* Exercise brief *
Your output should consist of the lines from the first line of the records below through the one with "664x1440 pixels.", exactly, minus the pictures.

* The records *
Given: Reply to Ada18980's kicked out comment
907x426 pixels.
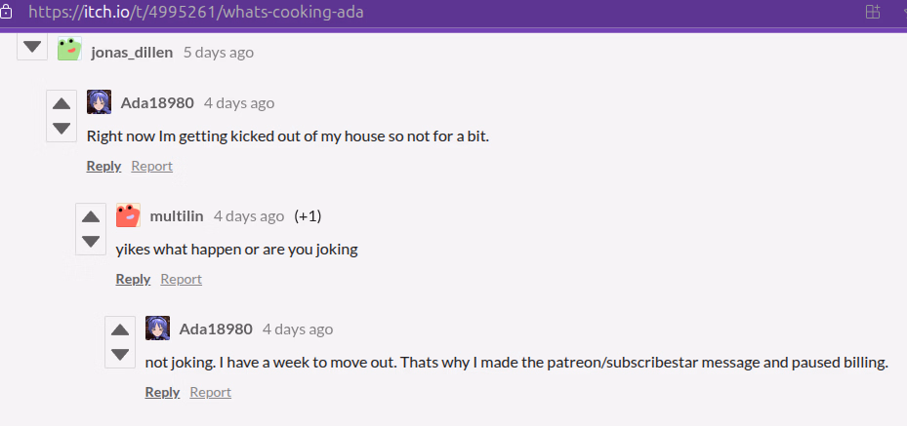Looking at the screenshot, I should click(x=103, y=166).
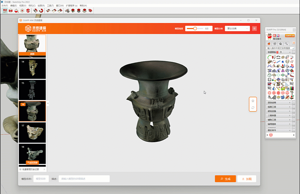Viewport: 300px width, 194px height.
Task: Click the SUAPP 3.8 orange badge
Action: (x=289, y=35)
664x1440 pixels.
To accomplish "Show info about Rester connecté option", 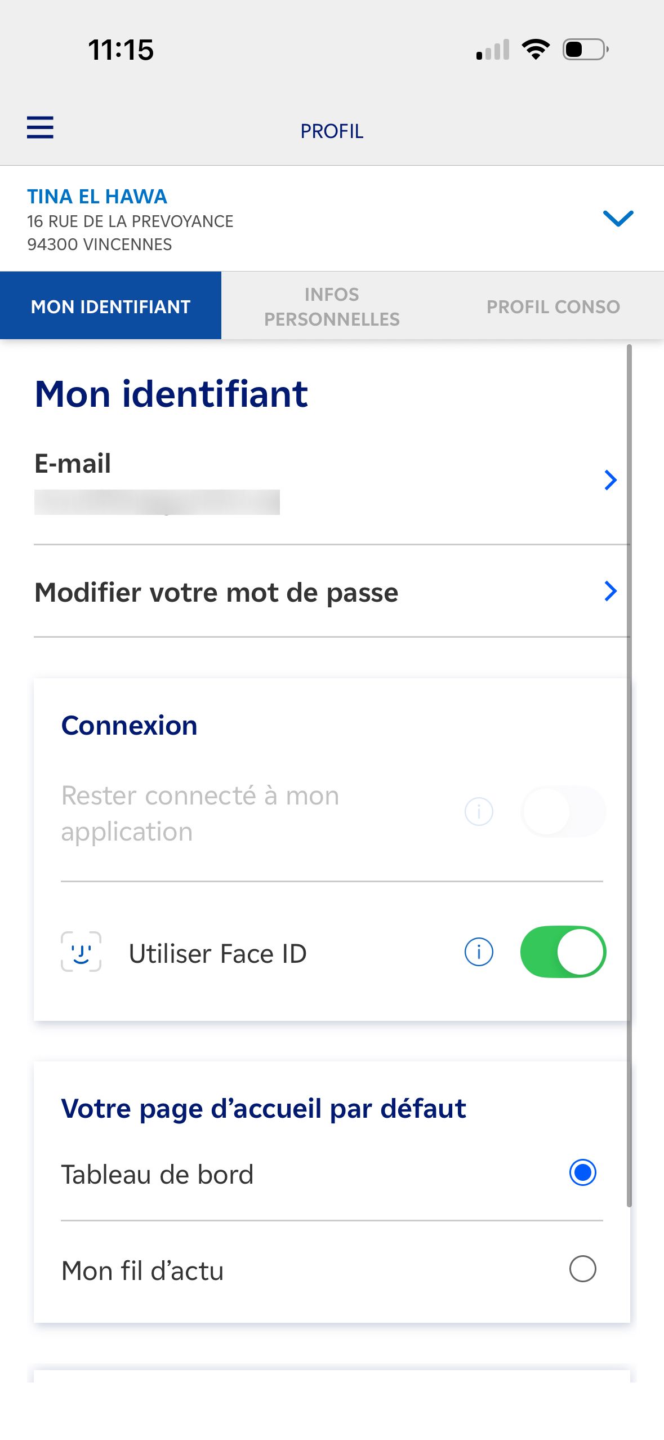I will tap(479, 812).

* The answer *
Given: Reply to Ada18980's kicked out comment
907x426 pixels.
Looking at the screenshot, I should click(x=103, y=166).
Viewport: 300px width, 194px height.
Task: Click the SUAPP 3.8 orange badge
Action: (x=289, y=35)
664x1440 pixels.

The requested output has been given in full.